On Ninja Tune
If you think a story that starts off with an American, a Russian and a Swedish-born Chilean/Brazilian ought to end up with a terrible punch line, then you've not heard the one about the multi-national hip hop trio Onself. Their tale might seem unlikely, but their music is definitely no joke.
The group - DJ Vadim and MCs Blu Rum13, a New York native who's spent time in Canada, and Yarah Bravo, whose mother came from Chile, father from Brazil, and was born and raised in Sweden - came together on the road, as Vadim, the celebrated London-raised, St Petersburg-born production visionary, was touring under the experimental banner of The Russian Percussion.
"In 2003 we did two humungous North American tours," he explains. "The first half was Yarah, me and DJ First Rate, and on one of the shows we were in Montreal, and Blu Rum opened up for us with his band Groundwerx. When we came back for the second leg of the US tour in the autumn, another 50 shows, Yarah couldn't do it so Blu Rum became the front man of the collective."

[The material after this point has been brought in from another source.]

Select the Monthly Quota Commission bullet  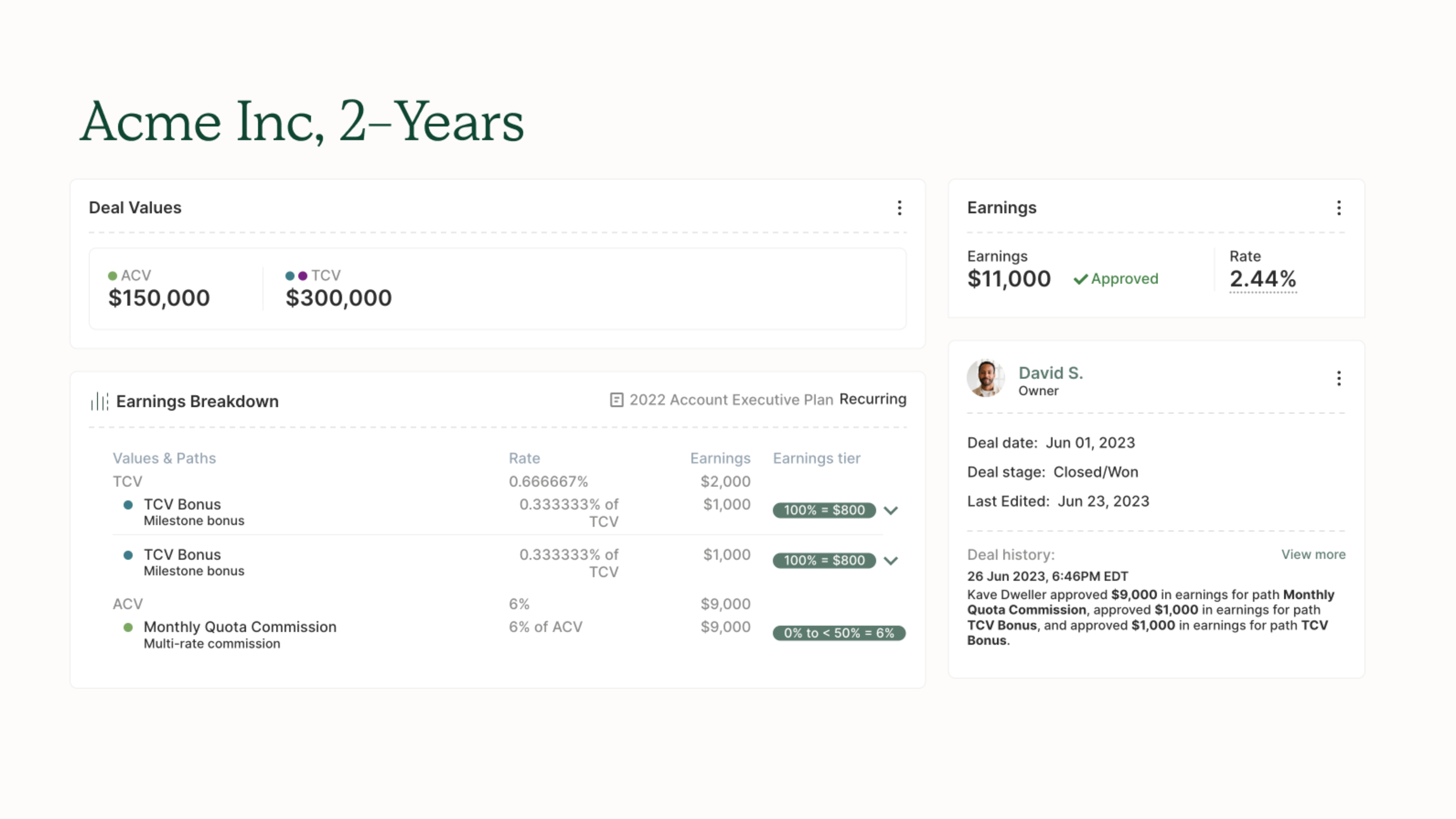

Realising both vocalists had complimentary but contrasting styles, Vadim, Yarah and Blu Rum began discussing a dedicated collaboration. Although his solo albums have tended to feature numerous vocalists, Vadim had yearned to work in depth with a core group of no more than two MCs, preferably a pair whose deliveries and sensibilities would both mesh and spark. Through their natural evolution on the road, Onself became that group, and as the chemistry between voices, concepts and beats intensified, lyrical ideas began to take shape, giving the record an unplanned but hardly unexpected thematic consistency.
"As writers, as lyricists, we trust each other," Blu Rum says of Yarah. "I know his music, I know how he writes, and I know what kind of stuff he writes about," Yarah says of her rhyming compatriot. "It's really easy to be in this group," the Washington DC-resident Blu Rum chuckles, "despite the geography."
For his part, Vadim is convinced One Self couldn't have happened had he not made the move in 2003 from leafy suburbia to the inner city, and built the studio where the One Self album, Children of Possibility, was recorded.
"I've been much more inspired since moving to East Ham," he explains. "It's such a cultural hot-pot that it makes sense that I'd put it into the music somehow. There's sitars and the whole Indian thing, but also there's African sounds, flamenco guitar, Shakuhachi flute - it's a real blend of all the sounds and the people of the area we live in." The effect is startling; a blend of the sort of carefree, trend-defying production Vadim has made his name with, yet lent a new immediacy and clarity - perhaps because this may be the first time he has known precisely who will be supplying the vocals his music envelops. Blu Rum believes this is Vadim to a tee, but that "the chaos is a little more controlled".
Echoing Vadim's own hope that listeners will hear the record first and foremost as "a hip hop album, but also a very musical album", Yarah believes One Self transcend hip hop's parochial preoccupations and emphasise its global reach. "A lot of people want to represent an area or a place," she explains. "But from us, you don't really get that, because we're from so many different backgrounds that we kind of represent everything."
"We chose the album title," Vadim concludes, "because we wanted to talk about how children are so open to different things: they're not racist, they don't have prejudices, they're always trying to discover new things. And we wanted to go back, musically, to a space where we can discover things and create music. We're having fun, really; it's enjoyable. It's got a message, but that message isn't rammed down your throat. It's hip hop, but it's more than that."